Learn Tokyo’s history: Visit the Edo-Tokyo Museum for exhibits on culture, architecture and politics, covering the early Edo period through to recent decades. Also stop by the Imperial Palace, home of the world’s oldest continuous monarchy. Take one of the daily guided tours through the grounds, see rare artwork at the Museum of Imperial Collections, or laze around the Imperial Palace Gardens.
Taste Tokyo: Feast on tempura, tonkatsu, yakitori, ramen, sushi and so much more. The neon-lit alley of Ebisu Yokocho is lined with simple restaurants that serve Japanese cuisine at reasonable prices. Jet-lagged and can’t sleep? Another great food experience is the Tsukiji fish market which starts around 4 a.m. It’s the world’s largest seafood market.
Take a trip to the past: In the district of Asakusa, you can marvel at sights, sounds and smells of Tokyo’s past. One of Asakusa’s main attractions is the Sensō-ji Buddhist temple, built in the 7th century. You can also head to the Shibuya neighbourhood and visit Meiji Jingu, one of the most popular Shinto shrines in Japan, with a well-kept flower garden and forest.
Relax in a green space: Shinjuku Gyoen National Garden, one of Tokyo’s most popular parks, offers a quick escape from the bustling city with its meditative natural beauty. The park’s unique feature is its three themed gardens – Japanese, English and French – which are especially striking during cherry blossom season. For a livelier atmosphere, Yoyogi Park is a great place to people watch.
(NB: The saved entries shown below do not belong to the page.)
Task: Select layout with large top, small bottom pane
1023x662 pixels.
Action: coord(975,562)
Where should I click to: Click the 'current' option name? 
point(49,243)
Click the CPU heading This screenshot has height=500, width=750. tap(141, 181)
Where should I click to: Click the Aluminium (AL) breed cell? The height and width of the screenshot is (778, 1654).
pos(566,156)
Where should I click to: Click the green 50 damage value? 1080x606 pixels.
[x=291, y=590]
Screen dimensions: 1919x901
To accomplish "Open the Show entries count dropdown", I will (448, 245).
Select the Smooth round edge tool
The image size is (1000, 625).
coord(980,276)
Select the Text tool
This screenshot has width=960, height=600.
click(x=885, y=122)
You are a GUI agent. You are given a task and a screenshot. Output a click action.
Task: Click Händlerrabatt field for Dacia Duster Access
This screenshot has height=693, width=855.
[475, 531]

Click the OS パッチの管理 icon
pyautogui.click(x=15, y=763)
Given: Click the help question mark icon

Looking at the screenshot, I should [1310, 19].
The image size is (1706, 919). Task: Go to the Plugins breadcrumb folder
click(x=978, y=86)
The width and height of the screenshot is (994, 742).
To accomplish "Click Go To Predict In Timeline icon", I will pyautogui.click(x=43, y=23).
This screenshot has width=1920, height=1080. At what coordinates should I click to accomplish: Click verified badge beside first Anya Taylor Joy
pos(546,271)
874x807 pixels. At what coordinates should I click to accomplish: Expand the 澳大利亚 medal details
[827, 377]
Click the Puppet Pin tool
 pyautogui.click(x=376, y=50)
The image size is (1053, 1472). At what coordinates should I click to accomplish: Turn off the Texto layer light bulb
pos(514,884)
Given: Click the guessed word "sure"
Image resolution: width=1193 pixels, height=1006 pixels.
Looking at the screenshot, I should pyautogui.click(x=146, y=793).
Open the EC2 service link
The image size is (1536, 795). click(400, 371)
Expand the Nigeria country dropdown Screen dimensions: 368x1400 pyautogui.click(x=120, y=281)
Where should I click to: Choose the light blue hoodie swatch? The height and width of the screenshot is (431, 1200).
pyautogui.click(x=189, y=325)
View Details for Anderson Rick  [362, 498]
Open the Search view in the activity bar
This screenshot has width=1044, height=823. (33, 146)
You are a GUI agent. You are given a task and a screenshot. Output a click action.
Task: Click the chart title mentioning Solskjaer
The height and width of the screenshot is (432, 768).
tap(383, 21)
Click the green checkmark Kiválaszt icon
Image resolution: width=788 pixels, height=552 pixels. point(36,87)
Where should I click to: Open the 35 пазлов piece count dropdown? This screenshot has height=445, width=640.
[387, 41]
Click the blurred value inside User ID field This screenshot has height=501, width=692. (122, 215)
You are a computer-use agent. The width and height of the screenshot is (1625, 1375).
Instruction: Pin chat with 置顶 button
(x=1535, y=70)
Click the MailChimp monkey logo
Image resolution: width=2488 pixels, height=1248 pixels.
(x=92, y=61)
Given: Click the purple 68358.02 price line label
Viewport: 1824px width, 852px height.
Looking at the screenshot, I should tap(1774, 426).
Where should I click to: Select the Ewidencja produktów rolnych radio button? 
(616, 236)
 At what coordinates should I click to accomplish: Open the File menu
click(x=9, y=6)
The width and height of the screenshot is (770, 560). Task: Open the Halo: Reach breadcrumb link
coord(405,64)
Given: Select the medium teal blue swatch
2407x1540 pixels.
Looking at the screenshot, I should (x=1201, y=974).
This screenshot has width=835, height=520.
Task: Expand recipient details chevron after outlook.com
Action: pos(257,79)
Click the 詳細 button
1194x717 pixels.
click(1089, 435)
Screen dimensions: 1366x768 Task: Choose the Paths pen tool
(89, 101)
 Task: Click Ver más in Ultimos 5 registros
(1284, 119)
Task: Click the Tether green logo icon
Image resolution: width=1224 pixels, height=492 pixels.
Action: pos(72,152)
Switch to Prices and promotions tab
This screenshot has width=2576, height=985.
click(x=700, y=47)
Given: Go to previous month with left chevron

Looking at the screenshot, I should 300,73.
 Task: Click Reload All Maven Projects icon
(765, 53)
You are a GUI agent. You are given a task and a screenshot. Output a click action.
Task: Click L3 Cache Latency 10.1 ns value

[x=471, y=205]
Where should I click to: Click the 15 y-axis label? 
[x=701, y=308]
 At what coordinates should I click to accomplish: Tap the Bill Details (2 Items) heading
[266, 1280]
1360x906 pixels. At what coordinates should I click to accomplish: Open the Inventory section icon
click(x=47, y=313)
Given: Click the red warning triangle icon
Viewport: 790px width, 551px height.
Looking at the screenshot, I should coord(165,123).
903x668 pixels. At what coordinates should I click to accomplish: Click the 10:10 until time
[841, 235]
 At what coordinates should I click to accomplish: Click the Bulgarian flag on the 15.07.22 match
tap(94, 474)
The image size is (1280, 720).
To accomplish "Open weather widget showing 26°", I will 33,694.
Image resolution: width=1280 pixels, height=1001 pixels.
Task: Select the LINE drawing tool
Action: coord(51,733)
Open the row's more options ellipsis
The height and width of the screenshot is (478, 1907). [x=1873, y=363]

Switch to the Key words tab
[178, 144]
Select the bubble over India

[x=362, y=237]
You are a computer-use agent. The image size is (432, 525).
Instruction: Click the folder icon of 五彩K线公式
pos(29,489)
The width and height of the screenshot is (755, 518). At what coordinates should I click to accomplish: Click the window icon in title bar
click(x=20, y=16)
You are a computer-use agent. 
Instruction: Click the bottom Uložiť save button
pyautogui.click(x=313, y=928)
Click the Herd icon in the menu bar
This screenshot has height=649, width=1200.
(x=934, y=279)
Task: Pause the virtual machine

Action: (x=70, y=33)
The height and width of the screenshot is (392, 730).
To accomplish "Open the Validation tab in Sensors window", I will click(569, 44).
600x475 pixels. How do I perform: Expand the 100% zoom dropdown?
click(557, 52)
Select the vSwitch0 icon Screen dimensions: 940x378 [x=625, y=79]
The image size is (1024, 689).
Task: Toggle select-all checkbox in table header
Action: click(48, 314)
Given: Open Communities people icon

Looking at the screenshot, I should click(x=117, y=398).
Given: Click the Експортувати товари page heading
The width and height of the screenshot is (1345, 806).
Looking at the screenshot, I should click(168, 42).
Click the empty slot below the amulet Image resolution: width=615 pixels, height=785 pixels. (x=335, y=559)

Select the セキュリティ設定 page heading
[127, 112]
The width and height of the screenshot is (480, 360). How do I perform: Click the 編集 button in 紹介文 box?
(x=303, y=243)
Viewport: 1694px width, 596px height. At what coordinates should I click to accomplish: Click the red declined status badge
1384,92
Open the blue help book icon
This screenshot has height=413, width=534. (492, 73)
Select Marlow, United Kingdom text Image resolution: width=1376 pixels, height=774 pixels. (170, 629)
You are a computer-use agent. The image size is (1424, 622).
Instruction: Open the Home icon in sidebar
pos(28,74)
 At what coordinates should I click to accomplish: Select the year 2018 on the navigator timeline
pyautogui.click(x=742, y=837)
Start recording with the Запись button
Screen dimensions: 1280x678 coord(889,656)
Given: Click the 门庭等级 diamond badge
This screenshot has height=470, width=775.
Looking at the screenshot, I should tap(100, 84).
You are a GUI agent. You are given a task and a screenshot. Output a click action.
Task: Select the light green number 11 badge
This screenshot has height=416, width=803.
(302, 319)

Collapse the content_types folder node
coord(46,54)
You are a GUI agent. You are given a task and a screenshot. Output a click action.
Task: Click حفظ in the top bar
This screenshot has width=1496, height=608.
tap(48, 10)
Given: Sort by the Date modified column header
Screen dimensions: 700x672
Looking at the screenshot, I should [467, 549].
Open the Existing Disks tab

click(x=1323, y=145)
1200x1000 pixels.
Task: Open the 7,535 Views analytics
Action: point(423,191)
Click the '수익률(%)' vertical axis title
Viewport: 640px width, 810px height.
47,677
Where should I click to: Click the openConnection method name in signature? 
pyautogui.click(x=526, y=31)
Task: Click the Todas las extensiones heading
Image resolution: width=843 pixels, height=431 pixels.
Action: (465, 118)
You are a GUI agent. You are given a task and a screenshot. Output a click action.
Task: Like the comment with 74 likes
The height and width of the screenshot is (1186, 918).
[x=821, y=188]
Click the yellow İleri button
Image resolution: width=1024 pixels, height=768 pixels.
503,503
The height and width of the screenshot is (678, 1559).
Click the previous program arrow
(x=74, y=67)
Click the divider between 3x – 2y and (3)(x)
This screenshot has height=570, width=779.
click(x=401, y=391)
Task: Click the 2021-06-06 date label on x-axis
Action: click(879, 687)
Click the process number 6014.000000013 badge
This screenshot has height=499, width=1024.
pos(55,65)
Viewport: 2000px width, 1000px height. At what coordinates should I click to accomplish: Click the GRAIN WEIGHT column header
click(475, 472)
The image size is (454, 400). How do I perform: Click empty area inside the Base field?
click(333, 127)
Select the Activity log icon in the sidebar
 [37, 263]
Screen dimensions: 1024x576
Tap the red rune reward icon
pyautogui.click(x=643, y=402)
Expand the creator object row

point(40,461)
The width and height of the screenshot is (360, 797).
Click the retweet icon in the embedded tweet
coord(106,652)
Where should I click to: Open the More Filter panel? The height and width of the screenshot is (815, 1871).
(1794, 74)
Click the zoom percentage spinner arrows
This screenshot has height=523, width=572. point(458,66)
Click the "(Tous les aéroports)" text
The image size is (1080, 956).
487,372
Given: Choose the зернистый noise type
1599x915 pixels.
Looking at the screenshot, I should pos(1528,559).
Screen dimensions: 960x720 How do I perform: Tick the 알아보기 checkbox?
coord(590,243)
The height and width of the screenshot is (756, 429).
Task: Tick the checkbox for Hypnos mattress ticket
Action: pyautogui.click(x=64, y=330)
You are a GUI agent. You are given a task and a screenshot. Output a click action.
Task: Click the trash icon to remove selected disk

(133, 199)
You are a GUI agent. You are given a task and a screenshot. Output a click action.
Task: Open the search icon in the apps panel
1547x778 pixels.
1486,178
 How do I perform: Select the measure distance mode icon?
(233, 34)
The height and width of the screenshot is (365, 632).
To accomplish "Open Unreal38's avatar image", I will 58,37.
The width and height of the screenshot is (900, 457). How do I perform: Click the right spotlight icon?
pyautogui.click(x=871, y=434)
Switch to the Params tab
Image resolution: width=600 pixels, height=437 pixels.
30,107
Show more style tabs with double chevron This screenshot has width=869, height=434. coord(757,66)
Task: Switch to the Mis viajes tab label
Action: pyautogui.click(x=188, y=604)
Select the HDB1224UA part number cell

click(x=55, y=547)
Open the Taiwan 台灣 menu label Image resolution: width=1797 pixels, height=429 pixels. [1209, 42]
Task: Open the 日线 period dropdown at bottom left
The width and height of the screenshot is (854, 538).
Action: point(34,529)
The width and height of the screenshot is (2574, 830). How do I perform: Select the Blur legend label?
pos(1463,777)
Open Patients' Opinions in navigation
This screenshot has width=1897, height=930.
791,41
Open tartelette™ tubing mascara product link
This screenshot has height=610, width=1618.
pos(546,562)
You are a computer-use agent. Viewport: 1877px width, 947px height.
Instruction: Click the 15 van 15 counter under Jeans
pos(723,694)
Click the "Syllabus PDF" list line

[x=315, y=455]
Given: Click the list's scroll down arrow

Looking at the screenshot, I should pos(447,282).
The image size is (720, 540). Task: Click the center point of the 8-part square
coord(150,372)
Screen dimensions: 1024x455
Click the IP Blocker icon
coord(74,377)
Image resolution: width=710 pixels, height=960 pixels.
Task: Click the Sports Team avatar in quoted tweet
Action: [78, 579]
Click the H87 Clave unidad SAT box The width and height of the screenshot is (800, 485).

Hit the town: If you thrive in places that never sleep, Shibuya is the buzziest neighbourhood in Tokyo. Bars, boutiques, restaurants, clubs, vintage stores, nail salons, cinemas – you can find all these and more. To get up close and personal with locals, plan a night in Golden Gai, Shinjuku, a maze of narrow streets and alleys with over 200 tiny bars.
See some sumo: Tokyo’s national sumo wrestling hall, Ryōgoku Kokugikan, comes alive in January, May and September for the Grand Tournaments. Tickets are readily available; if you’re willing to pay a premium, you can get a ringside seat. It’s worth coming even in the off season, as you can visit the small sumo museum or eat at one of the nearby chanko-nabe hotpot restaurants.
Get animated: Don’t miss Ghibli Museum, showcasing the animation of famed Studio Ghibli. Created by Hayao Miyazaki, one of the studio’s co-founders and the director of films like Spirited Away, the museum is a window into a wonderfully imaginative world. You’ll be blown away, whether or not you’re a fan of their work.
Make feline friends: Hang out with lots of purring, furry cats at one of Toyko’s famous cat cafés. These cosy spots often serve drinks, but the main draw is watching and playing with the cats. The trend has expanded to other animals as well; you can now find cafés with dogs, rabbits, birds and even snakes.
Enjoy the view: For amazing views of the city, most people head to the pricey Tokyo Skytree or Tokyo Tower. As a free alternative, try the Tokyo Metropolitan Government Building in Shinjuku. It’s a few hundred metres shorter, but still has spectacular views of Tokyo’s skyline.
Two and a half hours south of Tokyo lies Nikkō, a UNESCO World Heritage Site with 103 ancient religious buildings. The lavishly decorated Tōshō-gū temple is the most famous. Make sure you visit the often overlooked Museum of Art, and then take a long walk on one of the forested trails. To avoid the tourist crowds, visit early on a weekday morning.
Only two hours away by train in the Fuji-Hakone-Izu National Park, Hakone is a tranquil alternative to Tokyo’s frenzy. Stay at a ryokan, or traditional Japanese guest house, where elaborate dinners are the norm. Sail across Lake Ashi or soak in a natural hot spring while gazing at Mt. Fuji’s snow-capped peak.
At the tiny whiskey bar and record library JBS (Jazz, Blues, Soul), more than 10,000 records fill the walls, floor and ceiling. A testament to Tokyo’s diversity, this vinyl sanctuary is a hidden gem in Shibuya.